Common reasons for TPD claim rejections

    • Policy definition not met

      The insurer decides you can still work in some capacity, based on the “own occupation” or “any occupation” test.

    • Insufficient medical evidence

      Reports lack detail, don’t match policy criteria, or conflict with each other.

    • Condition not considered permanent

      The insurer believes your condition may improve with further treatment.

    • Pre-existing condition exclusions

      The illness or injury existed before the policy started and isn’t covered.

    • Non-disclosure

      The insurer claims you failed to disclose relevant medical history when you took out the policy.

    • Failure to meet waiting periods

      Many policies require you to be off work for a certain time before lodging.

How to respond to a rejection

Step 1: Understand the insurer’s reasons

Read the rejection letter carefully. It should outline why your claim was declined and reference specific policy clauses.

Step 2: Gather additional evidence

You may need:

    • More detailed medical reports

    • Specialist assessments

    • Vocational assessments showing no suitable work options

Step 3: Seek professional advice

A lawyer or experienced claims advocate can:

    • Review the policy terms

    • Identify weaknesses in the insurer’s reasoning

    • Advise on the best appeal strategy

Review and appeal options

    1. Internal review – Ask the insurer or super fund to reconsider with new evidence.

    1. AFCA complaint – The Australian Financial Complaints Authority can independently review your case.

    1. Court action – A legal claim against the insurer if other options fail.

Why many people win on review

Insurers often reject claims based on incomplete or unclear evidence. A thorough, well-prepared resubmission — especially with legal representation — can address the insurer’s concerns and meet policy criteria.

The importance of deadlines

    • AFCA complaints usually must be lodged within two years of the insurer’s final decision.

    • Court actions have strict limitation periods, often six years from the decision date.

Missing these can mean losing your right to challenge the decision entirely.

Detailed review strategies

    • Close policy analysis – Compare your evidence to each element of the TPD definition.

    • Specialist medical evidence – Psychiatrists for mental health claims, orthopaedic surgeons for physical injuries.

    • Functional capacity evaluations – Independent assessments showing work limitations.

    • Vocational reports – Expert opinions on why you can’t work in other roles.

Your rights as a claimant

In Australia:

    • Insurance Contracts Act 1984 – Insurers must act in utmost good faith.

    • Life Insurance Code of Practice – Sets standards for timeframes and transparency.

    • AFCA – Free dispute resolution service.

Case studies

Case Study 1 – “Karen” (back injury):
 Karen’s TPD claim was rejected because the insurer believed she could do office work. A vocational assessment proved her pain and medication side effects made any job impractical. The decision was overturned on internal review, and she received $320,000.
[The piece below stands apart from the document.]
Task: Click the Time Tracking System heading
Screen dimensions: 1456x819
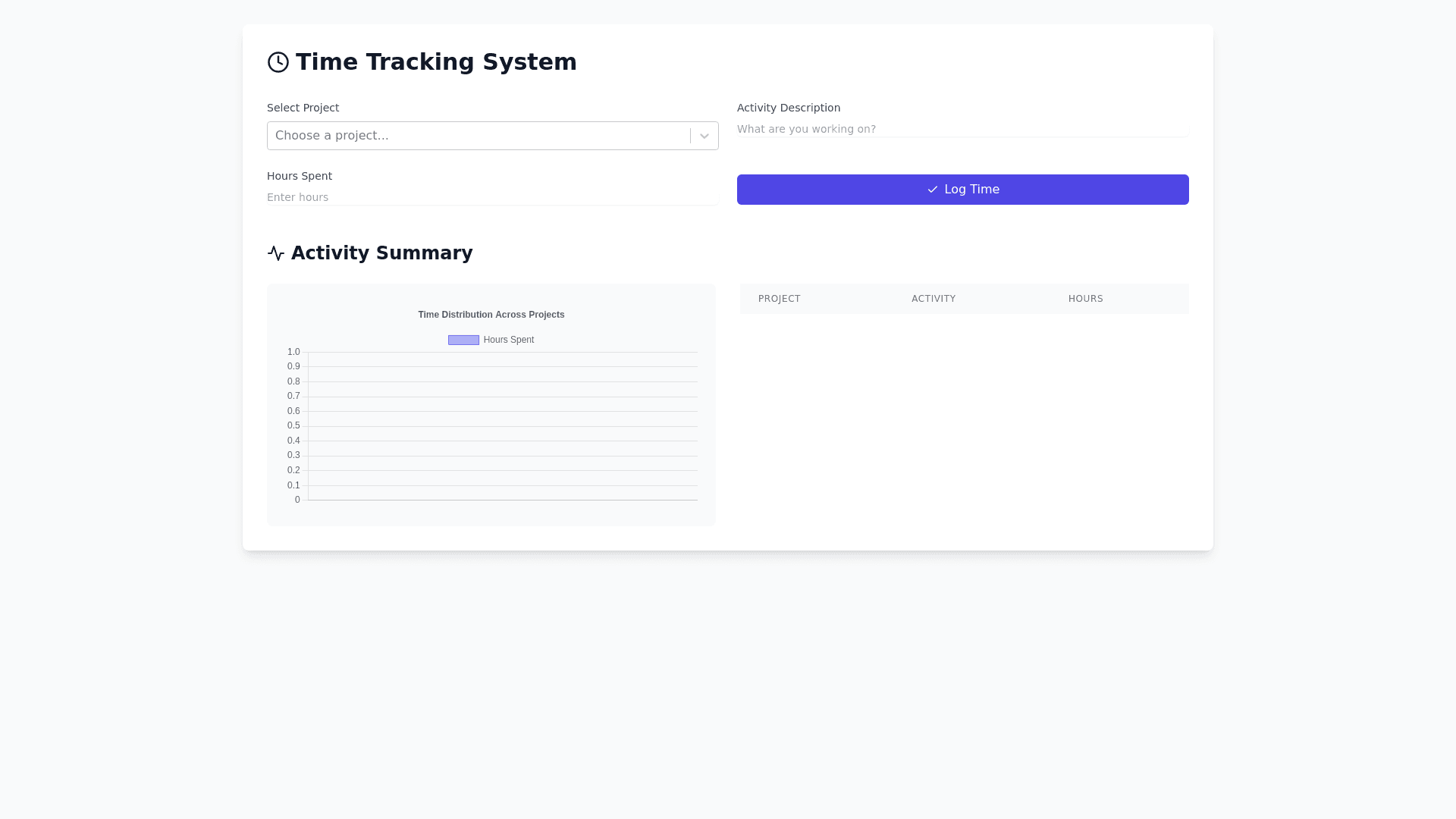Action: pyautogui.click(x=436, y=62)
Case Study 2 – “Leo” (mental health):
 Leo’s claim for severe depression was denied due to “insufficient permanence evidence.” His lawyer obtained psychiatric reports from two specialists confirming his inability to work indefinitely. AFCA ruled in his favour within six months.

Common mistakes after rejection

    • Giving up too quickly

    • Resubmitting without addressing the insurer’s concerns

    • Missing appeal deadlines

    • Not getting legal help early

FAQs

Final takeaway:

 A rejected TPD claim doesn’t have to be final. With the right evidence, expert support, and persistence, you can challenge the decision and secure the benefits you deserve.